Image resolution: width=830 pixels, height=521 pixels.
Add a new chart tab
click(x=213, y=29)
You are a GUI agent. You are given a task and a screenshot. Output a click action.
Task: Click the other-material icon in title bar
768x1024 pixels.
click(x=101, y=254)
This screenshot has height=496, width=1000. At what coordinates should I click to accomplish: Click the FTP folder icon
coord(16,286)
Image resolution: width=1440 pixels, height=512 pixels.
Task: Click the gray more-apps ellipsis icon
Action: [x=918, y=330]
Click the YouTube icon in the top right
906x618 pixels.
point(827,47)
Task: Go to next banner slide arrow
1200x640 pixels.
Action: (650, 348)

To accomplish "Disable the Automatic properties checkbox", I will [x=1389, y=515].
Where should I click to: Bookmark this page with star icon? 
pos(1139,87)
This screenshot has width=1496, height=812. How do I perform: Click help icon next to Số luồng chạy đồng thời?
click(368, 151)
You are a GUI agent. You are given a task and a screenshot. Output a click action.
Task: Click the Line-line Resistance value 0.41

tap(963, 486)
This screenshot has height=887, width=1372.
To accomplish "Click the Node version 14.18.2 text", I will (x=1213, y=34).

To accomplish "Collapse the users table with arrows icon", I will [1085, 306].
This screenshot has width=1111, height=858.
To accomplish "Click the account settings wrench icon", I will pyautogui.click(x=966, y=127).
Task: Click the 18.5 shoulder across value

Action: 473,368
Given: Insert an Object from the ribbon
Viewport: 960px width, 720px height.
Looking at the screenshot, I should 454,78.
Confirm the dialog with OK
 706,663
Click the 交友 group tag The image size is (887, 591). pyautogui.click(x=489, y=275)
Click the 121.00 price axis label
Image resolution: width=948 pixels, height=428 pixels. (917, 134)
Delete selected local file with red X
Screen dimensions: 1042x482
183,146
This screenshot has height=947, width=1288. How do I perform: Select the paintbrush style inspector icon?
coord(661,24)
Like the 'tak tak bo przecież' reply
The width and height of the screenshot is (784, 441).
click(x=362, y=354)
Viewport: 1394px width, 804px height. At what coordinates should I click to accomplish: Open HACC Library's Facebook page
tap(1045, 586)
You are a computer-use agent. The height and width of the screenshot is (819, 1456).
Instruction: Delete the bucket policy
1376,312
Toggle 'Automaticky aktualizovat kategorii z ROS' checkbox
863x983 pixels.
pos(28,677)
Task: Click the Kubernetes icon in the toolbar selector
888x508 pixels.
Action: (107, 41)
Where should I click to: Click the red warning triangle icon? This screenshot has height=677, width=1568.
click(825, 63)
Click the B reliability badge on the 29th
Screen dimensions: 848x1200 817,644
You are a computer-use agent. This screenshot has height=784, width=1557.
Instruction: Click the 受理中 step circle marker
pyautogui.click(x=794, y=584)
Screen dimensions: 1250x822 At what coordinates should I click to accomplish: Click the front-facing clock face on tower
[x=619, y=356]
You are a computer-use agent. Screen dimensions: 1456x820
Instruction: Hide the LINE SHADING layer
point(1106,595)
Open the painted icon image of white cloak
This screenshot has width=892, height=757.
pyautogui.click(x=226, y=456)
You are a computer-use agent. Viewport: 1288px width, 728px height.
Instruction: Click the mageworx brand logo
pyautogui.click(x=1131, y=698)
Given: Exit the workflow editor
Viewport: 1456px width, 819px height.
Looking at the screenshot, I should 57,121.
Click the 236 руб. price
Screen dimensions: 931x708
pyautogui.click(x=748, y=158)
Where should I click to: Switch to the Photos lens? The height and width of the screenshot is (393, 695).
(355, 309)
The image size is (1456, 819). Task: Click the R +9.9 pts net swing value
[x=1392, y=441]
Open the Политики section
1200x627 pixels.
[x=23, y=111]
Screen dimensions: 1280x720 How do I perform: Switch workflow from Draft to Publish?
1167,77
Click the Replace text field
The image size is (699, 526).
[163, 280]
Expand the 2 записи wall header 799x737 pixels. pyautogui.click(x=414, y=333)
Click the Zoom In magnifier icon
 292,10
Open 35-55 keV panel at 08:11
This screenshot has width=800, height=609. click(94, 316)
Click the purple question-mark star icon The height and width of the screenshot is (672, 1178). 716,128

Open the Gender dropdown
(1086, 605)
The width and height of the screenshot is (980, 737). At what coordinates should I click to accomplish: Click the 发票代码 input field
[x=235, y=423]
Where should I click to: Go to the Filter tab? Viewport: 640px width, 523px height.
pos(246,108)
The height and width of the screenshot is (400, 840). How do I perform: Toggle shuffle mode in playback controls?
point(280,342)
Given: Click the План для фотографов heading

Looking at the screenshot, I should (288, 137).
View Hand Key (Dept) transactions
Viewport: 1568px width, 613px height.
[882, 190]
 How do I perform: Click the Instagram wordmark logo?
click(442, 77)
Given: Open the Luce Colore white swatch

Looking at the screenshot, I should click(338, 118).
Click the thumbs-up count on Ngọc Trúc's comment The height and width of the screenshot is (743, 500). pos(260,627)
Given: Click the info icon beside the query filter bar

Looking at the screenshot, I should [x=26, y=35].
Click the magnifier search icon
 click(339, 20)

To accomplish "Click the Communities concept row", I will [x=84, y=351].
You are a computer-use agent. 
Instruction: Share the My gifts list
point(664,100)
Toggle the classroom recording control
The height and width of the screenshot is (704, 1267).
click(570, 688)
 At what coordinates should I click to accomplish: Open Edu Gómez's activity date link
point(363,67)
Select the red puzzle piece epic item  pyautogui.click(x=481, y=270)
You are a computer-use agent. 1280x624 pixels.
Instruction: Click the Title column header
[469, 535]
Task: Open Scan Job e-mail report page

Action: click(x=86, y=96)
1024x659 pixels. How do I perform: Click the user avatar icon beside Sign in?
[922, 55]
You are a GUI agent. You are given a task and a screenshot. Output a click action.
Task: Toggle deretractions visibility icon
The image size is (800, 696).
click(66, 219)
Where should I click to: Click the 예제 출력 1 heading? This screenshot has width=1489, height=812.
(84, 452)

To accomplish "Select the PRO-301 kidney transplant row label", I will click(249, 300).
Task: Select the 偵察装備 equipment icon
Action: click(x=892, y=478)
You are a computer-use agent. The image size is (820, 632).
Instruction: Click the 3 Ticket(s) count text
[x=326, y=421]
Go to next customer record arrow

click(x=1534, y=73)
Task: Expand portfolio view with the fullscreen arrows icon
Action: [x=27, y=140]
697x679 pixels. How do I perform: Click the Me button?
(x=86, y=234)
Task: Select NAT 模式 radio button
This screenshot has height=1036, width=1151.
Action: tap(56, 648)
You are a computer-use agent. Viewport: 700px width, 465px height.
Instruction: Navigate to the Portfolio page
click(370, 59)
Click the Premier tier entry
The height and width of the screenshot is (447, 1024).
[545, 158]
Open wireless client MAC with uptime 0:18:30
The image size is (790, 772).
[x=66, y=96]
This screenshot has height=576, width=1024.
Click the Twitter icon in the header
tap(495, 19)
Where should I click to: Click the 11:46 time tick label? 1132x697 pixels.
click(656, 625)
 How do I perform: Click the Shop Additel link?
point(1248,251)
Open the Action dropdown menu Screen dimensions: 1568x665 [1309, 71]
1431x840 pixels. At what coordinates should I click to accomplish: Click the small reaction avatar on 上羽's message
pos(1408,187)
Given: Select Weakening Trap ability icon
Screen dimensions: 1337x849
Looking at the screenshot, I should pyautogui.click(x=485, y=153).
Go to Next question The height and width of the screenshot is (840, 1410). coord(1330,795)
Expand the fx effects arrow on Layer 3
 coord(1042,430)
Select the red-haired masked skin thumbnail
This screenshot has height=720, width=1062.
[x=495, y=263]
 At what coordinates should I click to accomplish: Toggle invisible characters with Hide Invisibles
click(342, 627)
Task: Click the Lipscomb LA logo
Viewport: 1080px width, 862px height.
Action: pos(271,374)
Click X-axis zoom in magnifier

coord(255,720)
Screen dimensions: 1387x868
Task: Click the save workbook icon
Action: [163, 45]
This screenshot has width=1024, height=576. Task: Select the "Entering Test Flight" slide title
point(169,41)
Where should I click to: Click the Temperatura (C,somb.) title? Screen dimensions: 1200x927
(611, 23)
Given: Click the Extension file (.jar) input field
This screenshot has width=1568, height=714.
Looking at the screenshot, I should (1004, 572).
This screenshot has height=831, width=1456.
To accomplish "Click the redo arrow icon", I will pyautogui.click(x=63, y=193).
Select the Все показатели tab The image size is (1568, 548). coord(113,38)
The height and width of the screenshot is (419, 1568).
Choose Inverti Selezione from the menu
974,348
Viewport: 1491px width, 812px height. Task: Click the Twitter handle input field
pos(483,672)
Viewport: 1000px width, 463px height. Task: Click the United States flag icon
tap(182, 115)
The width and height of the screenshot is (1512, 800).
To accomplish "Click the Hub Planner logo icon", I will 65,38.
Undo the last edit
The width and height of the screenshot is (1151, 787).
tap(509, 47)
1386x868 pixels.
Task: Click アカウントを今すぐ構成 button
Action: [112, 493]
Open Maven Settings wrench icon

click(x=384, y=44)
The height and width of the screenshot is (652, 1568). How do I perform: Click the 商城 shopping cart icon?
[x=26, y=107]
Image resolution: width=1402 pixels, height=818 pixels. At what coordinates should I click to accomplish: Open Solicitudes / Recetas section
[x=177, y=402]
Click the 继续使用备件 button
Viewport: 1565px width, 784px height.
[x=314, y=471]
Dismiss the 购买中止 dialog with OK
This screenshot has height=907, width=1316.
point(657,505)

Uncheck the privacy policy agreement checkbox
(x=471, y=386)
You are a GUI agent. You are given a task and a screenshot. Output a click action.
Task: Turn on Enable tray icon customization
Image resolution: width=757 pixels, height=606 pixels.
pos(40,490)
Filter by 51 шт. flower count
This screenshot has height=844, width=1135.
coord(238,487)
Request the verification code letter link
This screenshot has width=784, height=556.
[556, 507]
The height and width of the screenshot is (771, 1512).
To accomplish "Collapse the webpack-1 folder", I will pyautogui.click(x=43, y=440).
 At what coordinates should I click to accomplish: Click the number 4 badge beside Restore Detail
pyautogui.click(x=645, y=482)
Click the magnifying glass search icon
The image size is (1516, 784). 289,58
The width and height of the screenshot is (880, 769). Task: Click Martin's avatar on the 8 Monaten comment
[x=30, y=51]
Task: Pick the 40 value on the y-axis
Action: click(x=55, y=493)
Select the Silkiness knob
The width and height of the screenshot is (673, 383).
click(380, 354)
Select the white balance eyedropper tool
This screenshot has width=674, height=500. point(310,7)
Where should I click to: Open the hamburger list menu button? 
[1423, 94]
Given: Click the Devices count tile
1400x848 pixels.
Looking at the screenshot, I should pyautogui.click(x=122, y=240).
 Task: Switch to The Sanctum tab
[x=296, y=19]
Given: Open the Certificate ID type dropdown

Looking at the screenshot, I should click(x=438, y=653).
━━━━
## Task
Can you reproduce the records starting at the line that contains "will [x=84, y=351]." and ending at the line that contains "(x=86, y=234)", swapping "Instruction" for "Command" and leaving everything else unchanged?

## Full response
To accomplish "Click the Communities concept row", I will [x=84, y=351].
You are a computer-use agent. 
Command: Share the My gifts list
point(664,100)
Toggle the classroom recording control
The height and width of the screenshot is (704, 1267).
click(570, 688)
 At what coordinates should I click to accomplish: Open Edu Gómez's activity date link
point(363,67)
Select the red puzzle piece epic item  pyautogui.click(x=481, y=270)
You are a computer-use agent. 1280x624 pixels.
Command: Click the Title column header
[469, 535]
Task: Open Scan Job e-mail report page

Action: click(x=86, y=96)
1024x659 pixels. How do I perform: Click the user avatar icon beside Sign in?
[922, 55]
You are a GUI agent. You are given a task and a screenshot. Output a click action.
Task: Toggle deretractions visibility icon
The image size is (800, 696).
click(66, 219)
Where should I click to: Click the 예제 출력 1 heading? This screenshot has width=1489, height=812.
(84, 452)

To accomplish "Select the PRO-301 kidney transplant row label", I will click(249, 300).
Task: Select the 偵察装備 equipment icon
Action: click(x=892, y=478)
You are a computer-use agent. The image size is (820, 632).
Command: Click the 3 Ticket(s) count text
[x=326, y=421]
Go to next customer record arrow

click(x=1534, y=73)
Task: Expand portfolio view with the fullscreen arrows icon
Action: [x=27, y=140]
697x679 pixels. How do I perform: Click the Me button?
(x=86, y=234)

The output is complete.